An exact copy is required of every line from the one with "1819x832 pixels." through the end of the data below, and the pictures must stay out of it.

[Opening Excerpted records section]

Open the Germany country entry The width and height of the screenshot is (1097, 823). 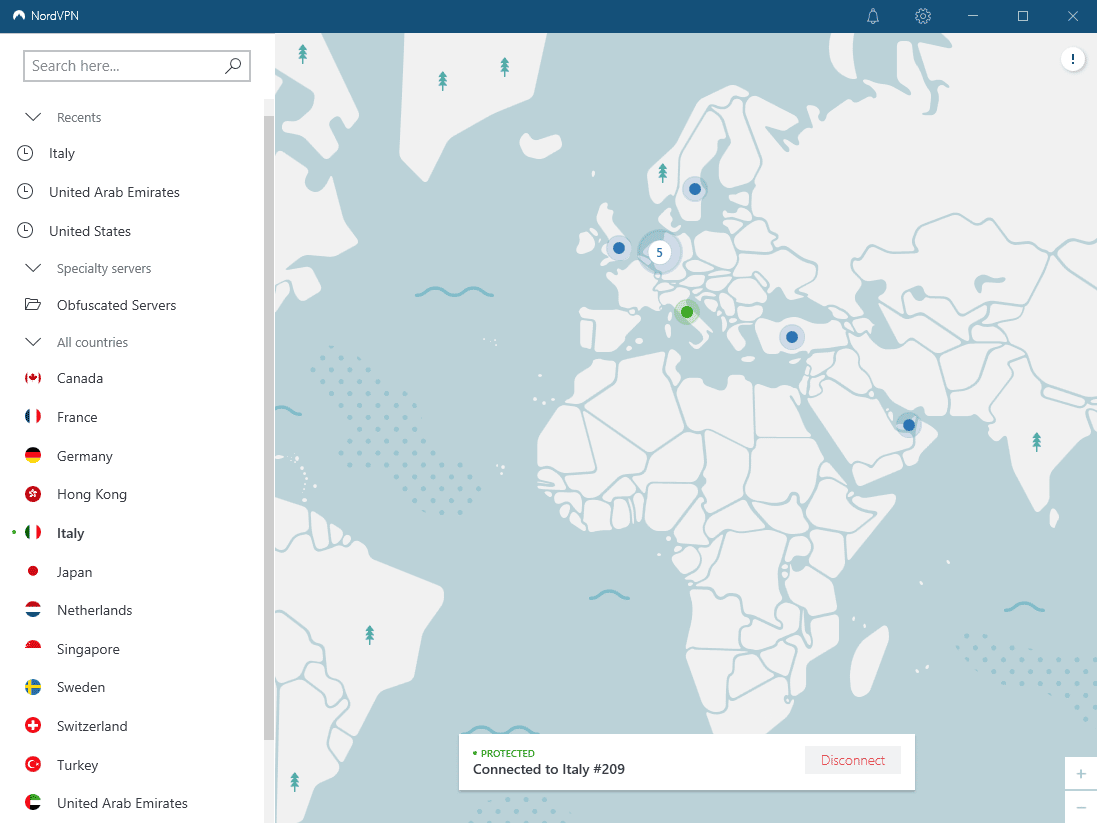click(x=83, y=455)
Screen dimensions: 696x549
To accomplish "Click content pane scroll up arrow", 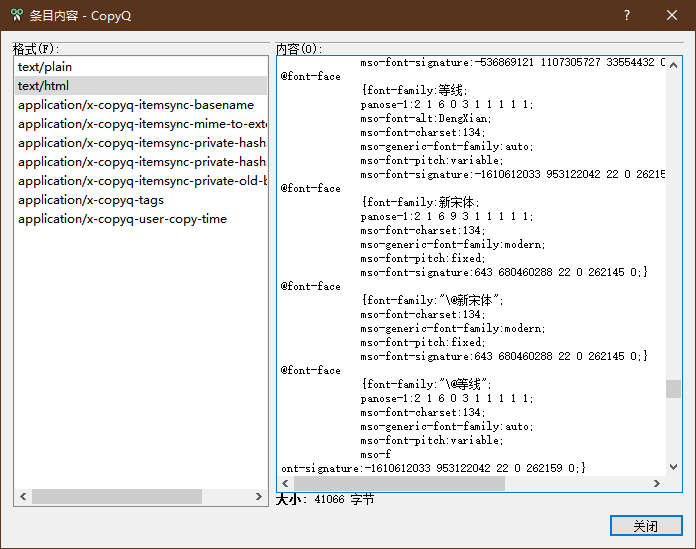I will 674,65.
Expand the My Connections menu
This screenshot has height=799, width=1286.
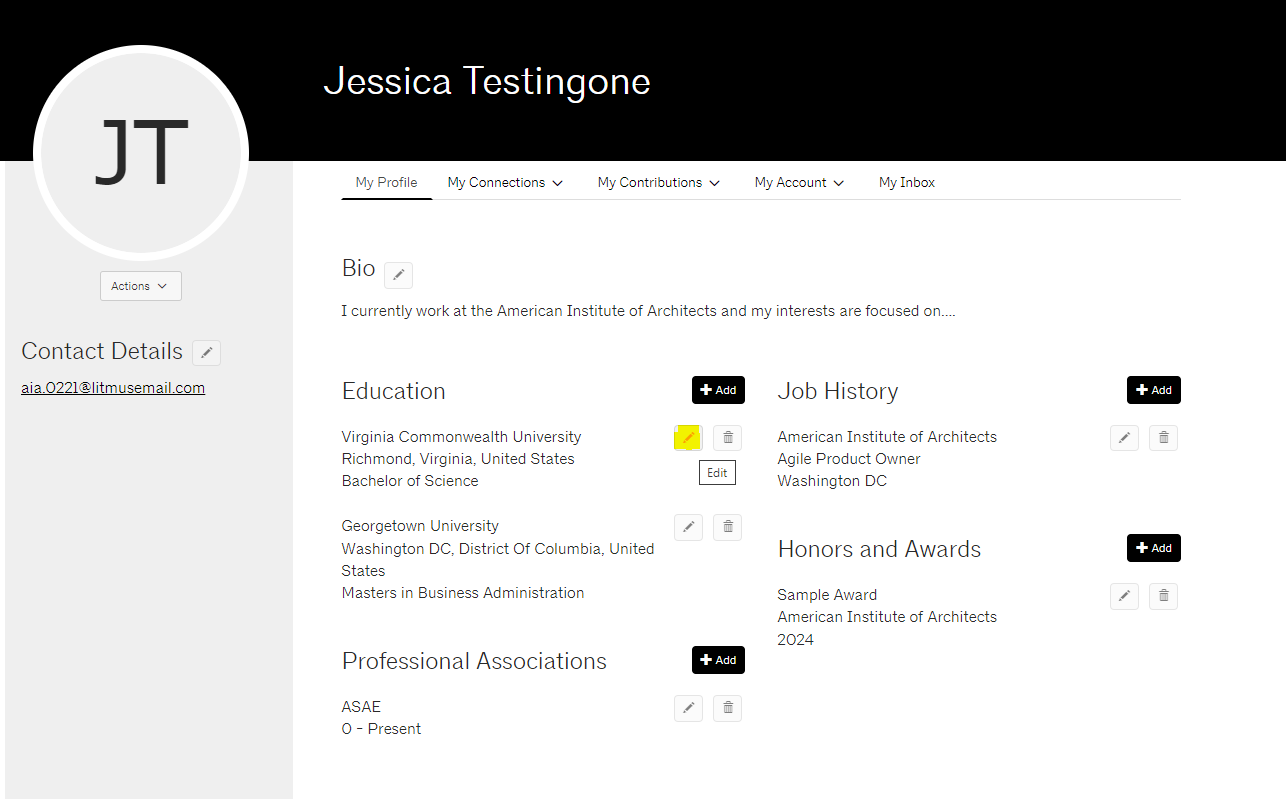point(505,183)
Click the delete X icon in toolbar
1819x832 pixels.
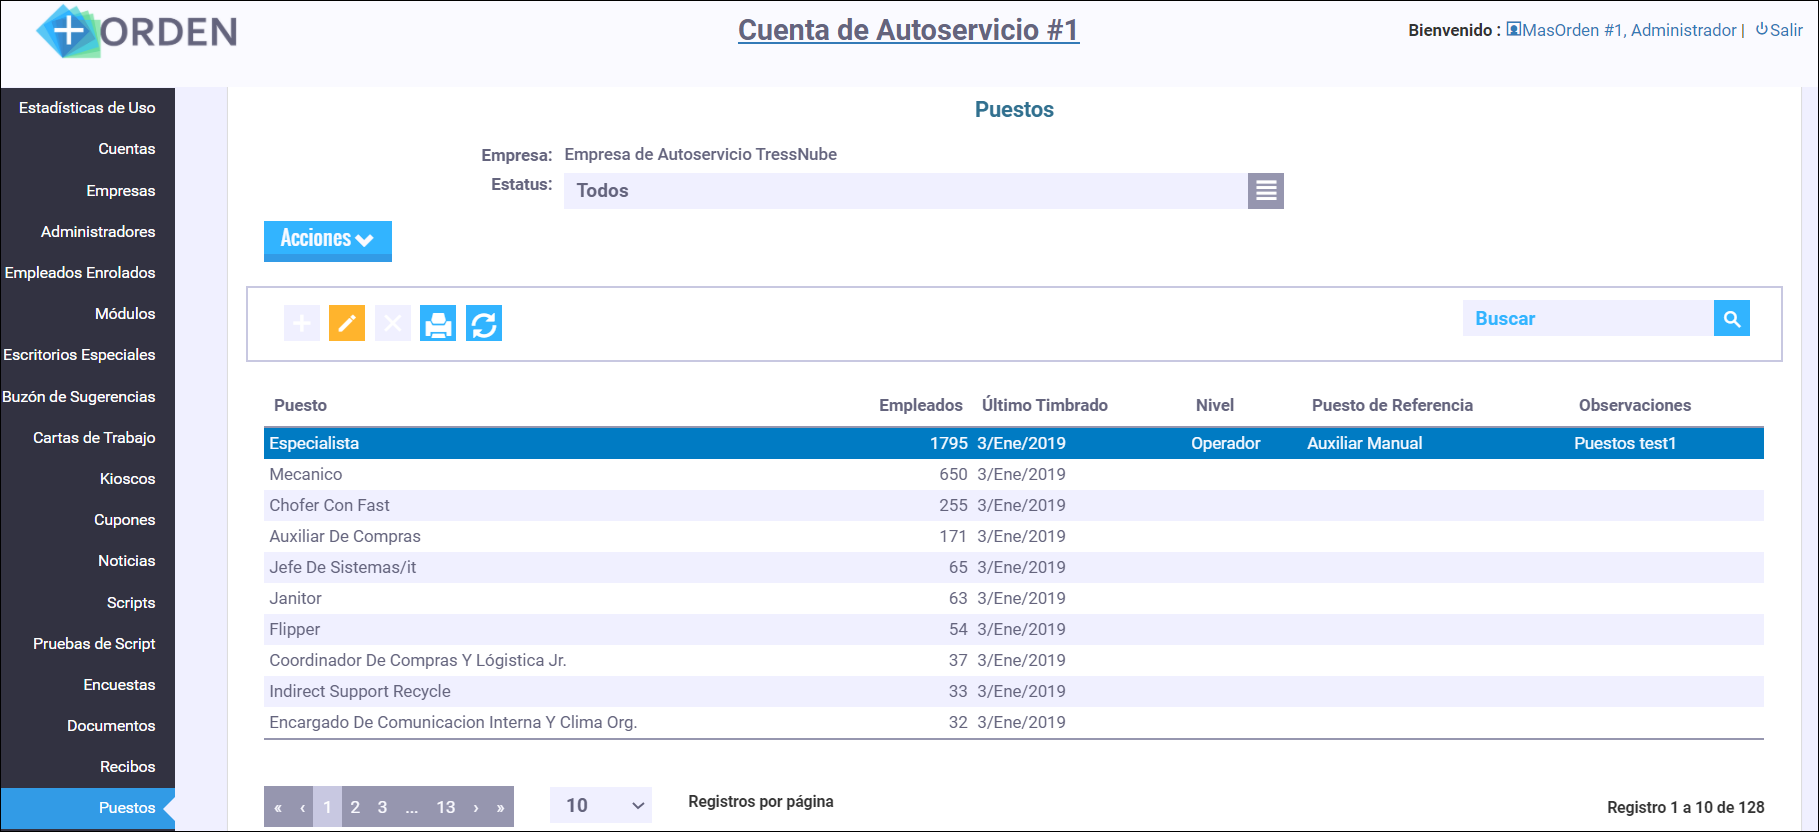point(393,323)
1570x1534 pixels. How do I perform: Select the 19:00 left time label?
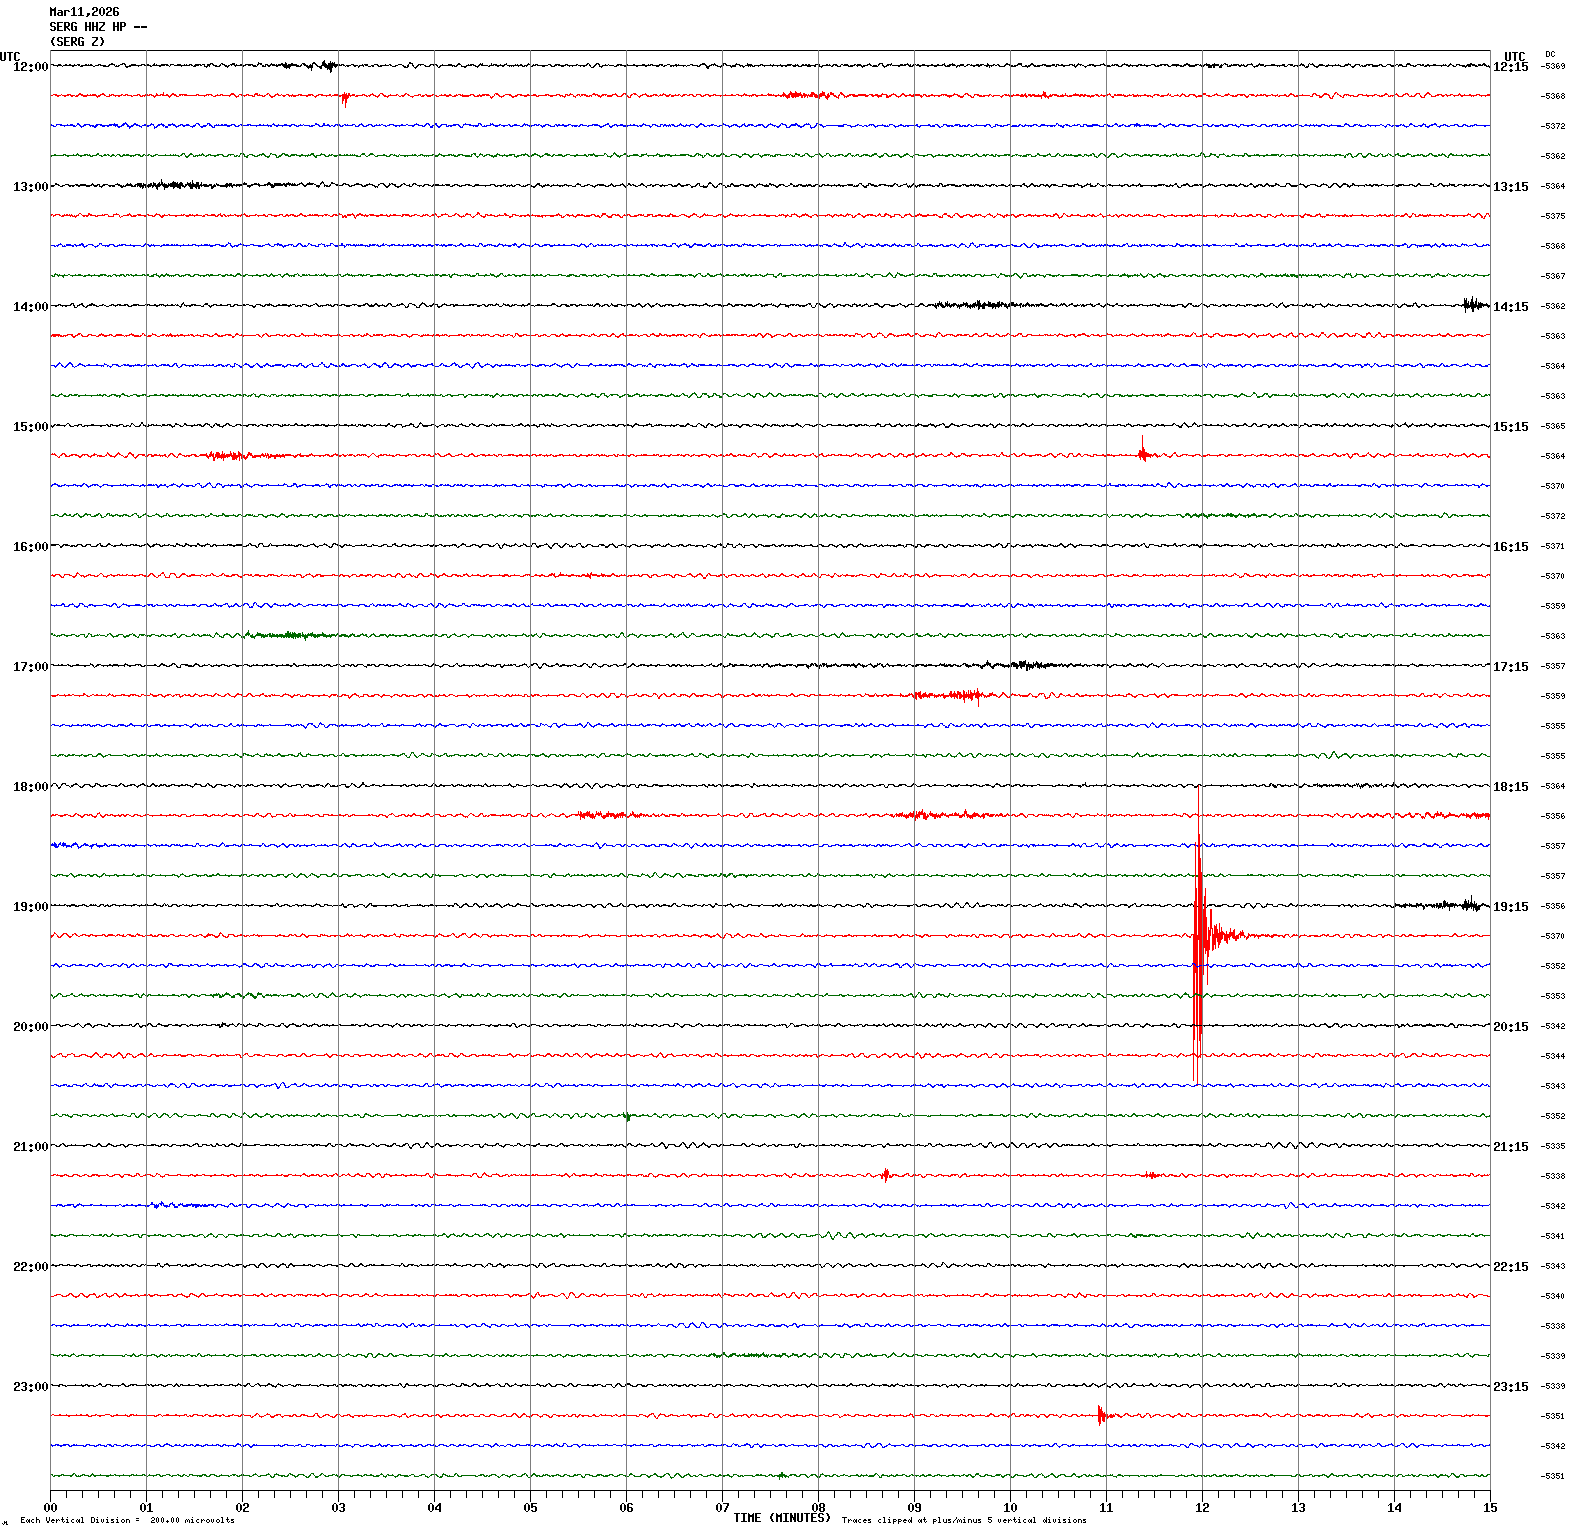(30, 907)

[Closing Excerpted records section]

Solution –
1819x832 pixels.
point(393,323)
1570x1534 pixels. How do I perform: Select the 19:00 left time label?
(30, 907)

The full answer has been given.